[Items listed in a dataset]
● ● ● ●
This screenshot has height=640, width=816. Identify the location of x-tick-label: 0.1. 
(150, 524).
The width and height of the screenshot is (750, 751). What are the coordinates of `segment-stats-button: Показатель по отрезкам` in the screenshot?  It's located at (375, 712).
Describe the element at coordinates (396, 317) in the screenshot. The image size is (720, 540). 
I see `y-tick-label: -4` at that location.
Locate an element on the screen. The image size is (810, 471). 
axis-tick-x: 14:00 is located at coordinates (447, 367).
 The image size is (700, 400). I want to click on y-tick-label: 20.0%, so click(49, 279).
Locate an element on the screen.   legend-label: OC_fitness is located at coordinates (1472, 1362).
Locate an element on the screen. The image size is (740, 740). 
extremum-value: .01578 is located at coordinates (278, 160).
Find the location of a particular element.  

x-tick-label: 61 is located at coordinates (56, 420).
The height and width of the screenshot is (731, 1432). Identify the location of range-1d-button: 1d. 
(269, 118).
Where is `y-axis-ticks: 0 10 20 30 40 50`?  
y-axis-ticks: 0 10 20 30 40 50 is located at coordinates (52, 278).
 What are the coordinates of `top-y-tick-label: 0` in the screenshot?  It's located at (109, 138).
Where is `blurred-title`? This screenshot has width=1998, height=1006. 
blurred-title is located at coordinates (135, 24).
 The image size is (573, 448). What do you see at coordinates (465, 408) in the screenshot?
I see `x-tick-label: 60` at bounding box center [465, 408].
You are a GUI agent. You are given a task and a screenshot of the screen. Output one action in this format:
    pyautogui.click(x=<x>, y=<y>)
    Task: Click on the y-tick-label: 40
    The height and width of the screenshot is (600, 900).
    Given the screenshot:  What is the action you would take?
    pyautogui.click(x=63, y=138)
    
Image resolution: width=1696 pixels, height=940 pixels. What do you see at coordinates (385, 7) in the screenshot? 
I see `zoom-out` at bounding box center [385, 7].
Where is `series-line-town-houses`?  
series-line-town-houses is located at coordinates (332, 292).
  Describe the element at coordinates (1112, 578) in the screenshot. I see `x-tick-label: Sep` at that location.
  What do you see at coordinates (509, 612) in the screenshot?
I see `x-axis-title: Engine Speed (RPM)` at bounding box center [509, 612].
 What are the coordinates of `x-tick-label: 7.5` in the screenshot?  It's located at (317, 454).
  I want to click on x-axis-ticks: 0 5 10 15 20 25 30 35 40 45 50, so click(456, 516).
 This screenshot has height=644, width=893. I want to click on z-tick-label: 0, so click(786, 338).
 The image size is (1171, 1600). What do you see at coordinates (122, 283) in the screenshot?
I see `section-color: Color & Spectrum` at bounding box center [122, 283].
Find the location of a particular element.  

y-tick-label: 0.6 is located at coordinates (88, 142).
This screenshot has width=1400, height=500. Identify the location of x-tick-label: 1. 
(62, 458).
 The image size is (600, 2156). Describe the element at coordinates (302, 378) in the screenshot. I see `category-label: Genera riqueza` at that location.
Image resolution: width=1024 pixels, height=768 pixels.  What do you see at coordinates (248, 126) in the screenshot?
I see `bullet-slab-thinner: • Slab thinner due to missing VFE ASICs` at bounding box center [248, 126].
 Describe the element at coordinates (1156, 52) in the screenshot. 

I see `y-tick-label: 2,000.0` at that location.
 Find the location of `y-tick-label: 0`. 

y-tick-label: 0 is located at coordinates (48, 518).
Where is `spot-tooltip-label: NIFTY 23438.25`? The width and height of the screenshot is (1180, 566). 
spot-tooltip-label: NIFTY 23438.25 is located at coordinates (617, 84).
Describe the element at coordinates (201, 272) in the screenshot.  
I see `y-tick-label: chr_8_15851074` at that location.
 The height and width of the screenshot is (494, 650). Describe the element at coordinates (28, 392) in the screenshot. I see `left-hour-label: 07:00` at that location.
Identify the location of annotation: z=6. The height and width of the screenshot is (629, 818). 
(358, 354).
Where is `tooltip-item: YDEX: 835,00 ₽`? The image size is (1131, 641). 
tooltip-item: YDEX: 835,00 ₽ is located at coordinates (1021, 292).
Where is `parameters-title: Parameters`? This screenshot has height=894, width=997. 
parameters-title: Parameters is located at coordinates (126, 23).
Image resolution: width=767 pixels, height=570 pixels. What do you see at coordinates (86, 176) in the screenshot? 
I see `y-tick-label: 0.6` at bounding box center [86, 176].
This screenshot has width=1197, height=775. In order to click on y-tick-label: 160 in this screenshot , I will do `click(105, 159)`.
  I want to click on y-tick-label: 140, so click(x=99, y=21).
● ● ● ●
### [PROBLEM]
In the data, rewrite the stretch from the line containing "Describe the element at coordinates (1156, 52)" through the line containing "y-tick-label: 0 is", swapping "element" for "item" and leaving all else the same.

### [PROBLEM SOLUTION]
 Describe the item at coordinates (1156, 52) in the screenshot. 

I see `y-tick-label: 2,000.0` at that location.
 Find the location of `y-tick-label: 0`. 

y-tick-label: 0 is located at coordinates (48, 518).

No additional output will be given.